Here’s a quick summary:
In 2021, Houck was charged with pushing aside a pro-abortion escort who was verbally harassing his 12-year-old son while the two of them prayed outside a Philadelphia clinic. As he describes the incident, Mark did what any red-blooded father would do to protect his boy. Charges were eventually dropped at the local level. But after Roe was overruled, Attorney General Merrick Garland—urged on by his similarly vengeful pro-abortion minions and encouraged by the rhetoric of our self-proclaimed Catholic president—was apparently looking to prosecute prolifers and tried to turn this minor incident into a laughably weak FACE case.
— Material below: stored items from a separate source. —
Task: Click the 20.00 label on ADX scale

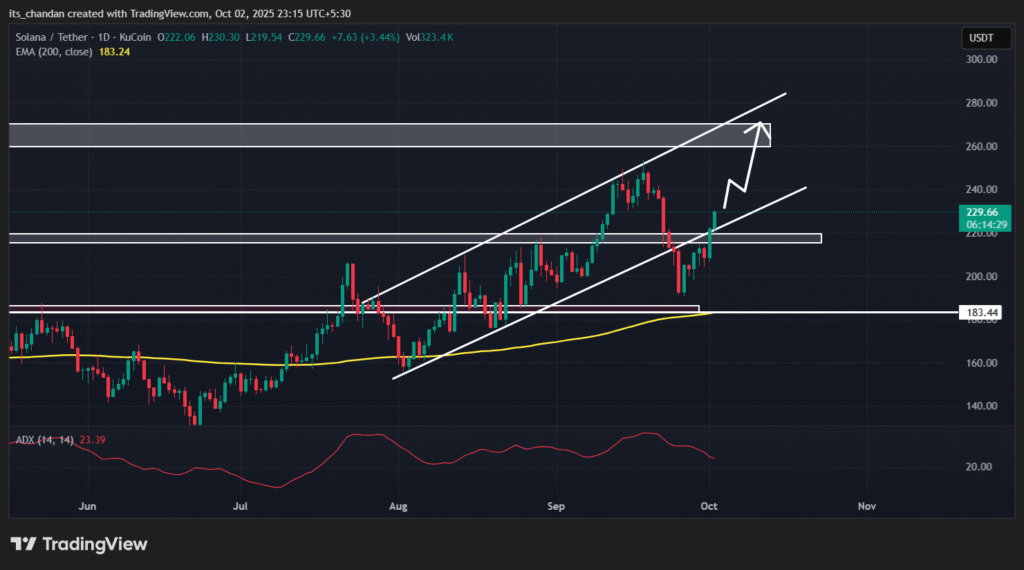Action: 982,467

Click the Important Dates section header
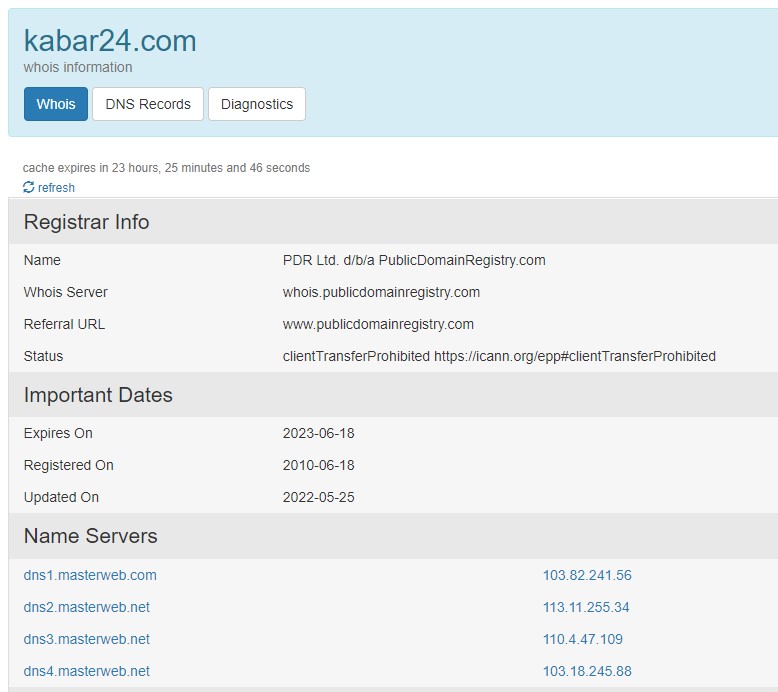pos(98,395)
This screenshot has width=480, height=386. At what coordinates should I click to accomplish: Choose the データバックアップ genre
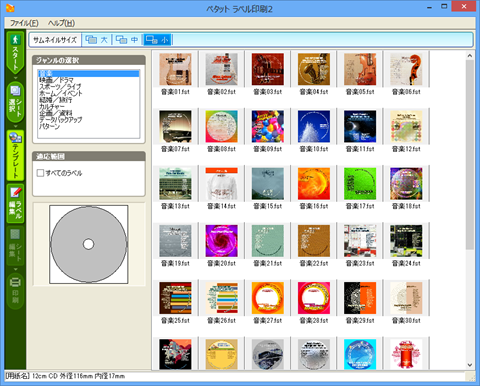click(x=60, y=120)
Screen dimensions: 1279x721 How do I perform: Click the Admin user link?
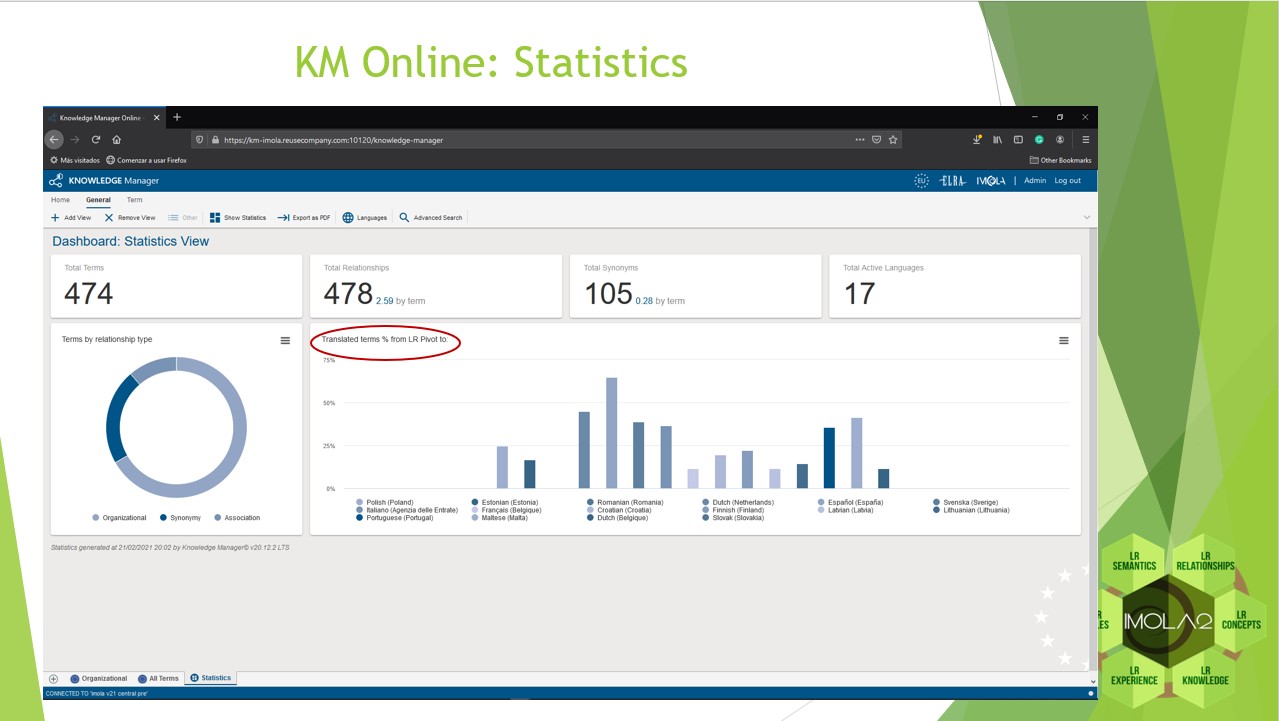tap(1035, 181)
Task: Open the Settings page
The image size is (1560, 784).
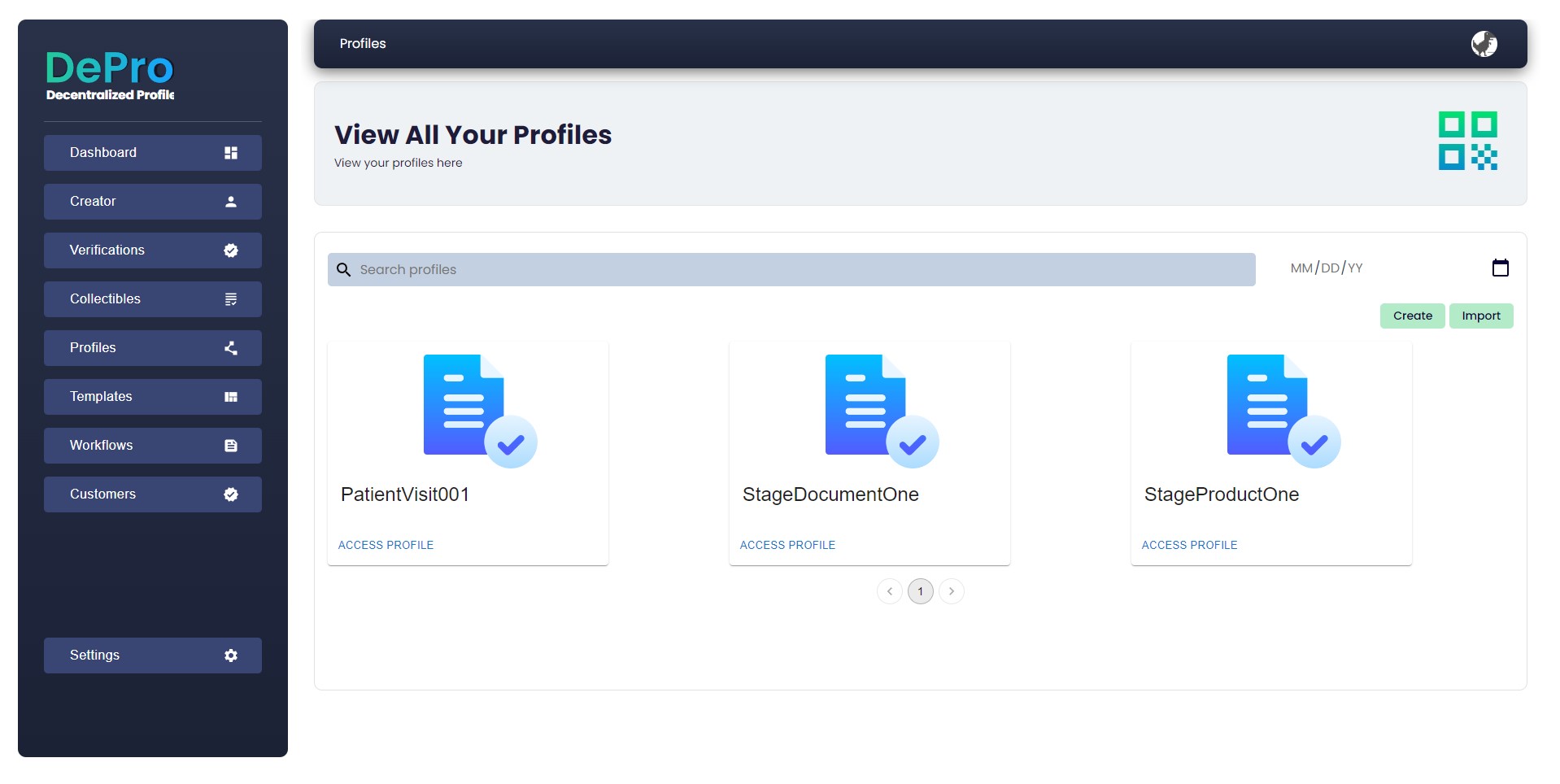Action: click(153, 656)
After Houck received notice of the new federal case, his lawyer contacted the local federal prosecutor in charge and made it clear that if Mark were to be indicted, he would peacefully turn himself in to the authorities; there was no need to send agents to his home. As time went on, his lawyer tried to get updates from the prosecutor but received no response to his phone calls. He asked Mark if he had heard anything from federal officials, and Mark said no. They both surmised that the flimsy case had been dropped, as it had been at the local level, and thought no more of it.
Then one dawn last year, as Mark was making breakfast in the kitchen while his family slept, there was thunderous pounding on his front door. A voice yelled, “Open up! Open up!” Mark had no idea who it was, and his first thought was for the safety of his wife and children. If he had a gun, he might have reached for it, he said, but he is perhaps the only guy in Bucks County who doesn’t own one.
Finally hearing that it was the FBI, he yelled for them to calm down and not shoot as he opened the door. It was a surreal scene: dozens of officers with long guns, bullet shields, battering rams, and cars parked all around his home. Roused by the commotion, his children were huddled on the stairs, startled, and shaking with fear, in full range of the firearms and in mortal danger of stray bullets had any shots been fired.
After being driven by agents from his rural home to Philadelphia, dragged through the FBI wringer, chained hand and foot during interrogation, Mark was released that same day on his own recognizance and went home. As he has observed, the fact that they let him out alone, with no limits on his freedom, shows they never considered him a violent threat. The dawn raid was meant to send a message to all prolifers that they were being watched, and that the feds could come at any time.
This bizarre Gestapo-style raid should never, ever happen in our country. There is no doubt that the pro-Roe abortocrats in our government fished out Houck’s local case and were determined to send a message to all of us who would dare pray, counsel, or shed a tear outside an abortion clinic. Thank God, a sane jury in Philly turned back the zealots at the gates of this malicious prosecution. But there are other pro-life stalwarts—Joan Andrews Bell, among them—who were convicted last summer under FACE for rescuing at a notorious late-term abortion clinic in Washington DC. They sit in jail today, still awaiting sentencing, when they could be hit with 11 years in prison and $350,000 in fines.
The best response to these injustices is to get out on the streets and pray at abortion clinics. If you have never done so before, start now. Otherwise, you may find, like the Houck family did, that even your own home is not a safe haven from the invasive warriors of death.